Zijn jas is gelukkig waterdicht. Hij zit dagelijks op de
fiets. Samen kijken ze naar de lucht. Het ziet er niet naar uit dat het snel
droog wordt.
“Hanneke, ik breng je naar tante Adri. Die woont hier het
dichtste bij en daar kun je drogen. Zij heeft vast ook wel wat warms te drinken
voor ons.”
Zo gezegd, zo gedaan. Tante ziet hen aankomen en staat al in
de deuropening.
“Kom binnen, kom binnen. Wat zijn jullie nat. Ik haal meteen
een handdoek.”
Hanneke wordt boven afgedroogd en beneden in de kamer met
een beker chocolademelk neergezet. Pap zit met oom Jan te praten en tante gaat
bij Hanneke zitten, aan het raam. Vanuit haar huis kan je de polder zo
inkijken.
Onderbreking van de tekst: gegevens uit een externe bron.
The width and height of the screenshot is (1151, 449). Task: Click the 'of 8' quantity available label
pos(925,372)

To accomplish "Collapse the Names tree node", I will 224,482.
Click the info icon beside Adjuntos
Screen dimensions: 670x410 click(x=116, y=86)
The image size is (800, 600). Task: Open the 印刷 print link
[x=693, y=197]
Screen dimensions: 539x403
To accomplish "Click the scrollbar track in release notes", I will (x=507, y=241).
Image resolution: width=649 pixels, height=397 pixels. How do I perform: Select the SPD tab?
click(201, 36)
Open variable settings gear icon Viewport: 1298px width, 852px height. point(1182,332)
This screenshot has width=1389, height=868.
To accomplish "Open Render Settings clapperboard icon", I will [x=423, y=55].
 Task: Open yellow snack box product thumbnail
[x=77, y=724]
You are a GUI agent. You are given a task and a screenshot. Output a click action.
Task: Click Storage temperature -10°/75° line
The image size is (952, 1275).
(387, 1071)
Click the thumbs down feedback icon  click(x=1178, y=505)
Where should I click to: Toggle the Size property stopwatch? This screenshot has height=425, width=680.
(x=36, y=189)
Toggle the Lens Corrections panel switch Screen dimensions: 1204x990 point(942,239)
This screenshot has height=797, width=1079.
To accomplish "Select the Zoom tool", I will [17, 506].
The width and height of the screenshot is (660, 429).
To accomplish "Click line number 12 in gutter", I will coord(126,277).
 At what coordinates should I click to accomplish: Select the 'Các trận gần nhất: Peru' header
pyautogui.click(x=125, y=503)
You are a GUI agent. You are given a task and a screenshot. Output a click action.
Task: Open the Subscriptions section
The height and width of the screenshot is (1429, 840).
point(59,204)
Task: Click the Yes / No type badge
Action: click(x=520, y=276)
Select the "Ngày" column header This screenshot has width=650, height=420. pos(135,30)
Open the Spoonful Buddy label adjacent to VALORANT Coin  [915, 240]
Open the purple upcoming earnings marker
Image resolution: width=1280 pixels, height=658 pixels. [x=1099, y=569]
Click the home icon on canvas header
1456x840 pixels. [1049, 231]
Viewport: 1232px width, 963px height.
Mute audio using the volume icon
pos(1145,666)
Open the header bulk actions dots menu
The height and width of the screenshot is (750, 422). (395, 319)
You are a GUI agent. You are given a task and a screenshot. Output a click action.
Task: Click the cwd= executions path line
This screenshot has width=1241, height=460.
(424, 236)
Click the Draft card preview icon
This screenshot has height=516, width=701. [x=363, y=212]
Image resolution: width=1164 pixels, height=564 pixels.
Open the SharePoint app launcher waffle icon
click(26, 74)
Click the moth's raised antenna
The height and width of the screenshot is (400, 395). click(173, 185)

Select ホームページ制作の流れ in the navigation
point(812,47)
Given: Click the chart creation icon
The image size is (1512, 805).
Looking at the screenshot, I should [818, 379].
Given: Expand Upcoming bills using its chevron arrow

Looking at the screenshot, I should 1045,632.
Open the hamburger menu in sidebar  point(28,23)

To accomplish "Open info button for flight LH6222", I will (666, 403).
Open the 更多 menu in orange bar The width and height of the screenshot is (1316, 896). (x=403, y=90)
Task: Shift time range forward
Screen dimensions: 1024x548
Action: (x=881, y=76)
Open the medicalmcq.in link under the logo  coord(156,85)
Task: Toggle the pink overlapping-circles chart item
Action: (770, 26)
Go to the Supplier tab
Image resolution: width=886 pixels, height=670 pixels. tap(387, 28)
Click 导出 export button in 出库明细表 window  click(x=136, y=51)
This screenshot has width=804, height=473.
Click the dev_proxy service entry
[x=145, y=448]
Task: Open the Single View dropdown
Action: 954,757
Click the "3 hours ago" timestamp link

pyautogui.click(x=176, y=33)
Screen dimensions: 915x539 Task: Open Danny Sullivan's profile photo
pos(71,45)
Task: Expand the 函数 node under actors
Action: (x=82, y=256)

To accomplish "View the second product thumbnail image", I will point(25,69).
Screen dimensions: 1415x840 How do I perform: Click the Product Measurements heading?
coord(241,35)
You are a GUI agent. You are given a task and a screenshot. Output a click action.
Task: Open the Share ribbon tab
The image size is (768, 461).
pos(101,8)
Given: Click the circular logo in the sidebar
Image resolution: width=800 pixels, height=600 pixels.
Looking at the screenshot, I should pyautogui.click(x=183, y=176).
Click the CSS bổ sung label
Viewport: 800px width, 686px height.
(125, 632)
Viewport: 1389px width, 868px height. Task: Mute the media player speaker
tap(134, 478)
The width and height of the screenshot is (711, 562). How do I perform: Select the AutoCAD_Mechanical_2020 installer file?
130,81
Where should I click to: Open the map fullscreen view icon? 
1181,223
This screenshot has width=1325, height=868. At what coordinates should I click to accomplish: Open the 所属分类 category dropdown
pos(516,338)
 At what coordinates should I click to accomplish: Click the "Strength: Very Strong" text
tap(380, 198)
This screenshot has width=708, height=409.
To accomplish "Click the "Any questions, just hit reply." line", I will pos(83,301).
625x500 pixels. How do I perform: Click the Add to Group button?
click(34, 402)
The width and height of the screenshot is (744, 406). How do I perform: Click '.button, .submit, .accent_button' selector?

Een vlak groen land met sloten en in de verte een boerderij.
“Kijk,” zegt tante, “kijk door je wimpers heen langs de
sloot. Het heeft nu geregend en dan zie je er soms een.”
“Wat moet ik zien?” vraagt Hanneke nieuwsgierig. “Waar moet
ik naar kijken?”
“Je ogen half dicht
doen en langs de sloot kijken. Heel misschien zie je dan een Moeraswiebelaar.”
Hanneke kijkt haar aan en denkt jaja, maar vraagt netjes, “Wat is dat voor iets?”
“Nou,” vertelt tante, “een moeraswiebelaar houdt van regen
en water. En natter dan nu kan je het niet voorstellen. Het leven van een
moeraswiebelaar is die van water en vissen. Hij heeft zwemvliezen tussen zijn
tenen en is heel lang en dun.
Zie je die dunne vogel daar staan?”
Ja die ziet Hanneke wel.
“Nou dat is een reiger en die worden nogal eens verwisselt
met moeraswiebelaars. Gelukkig maar anders zouden ze geen leven meer hebben.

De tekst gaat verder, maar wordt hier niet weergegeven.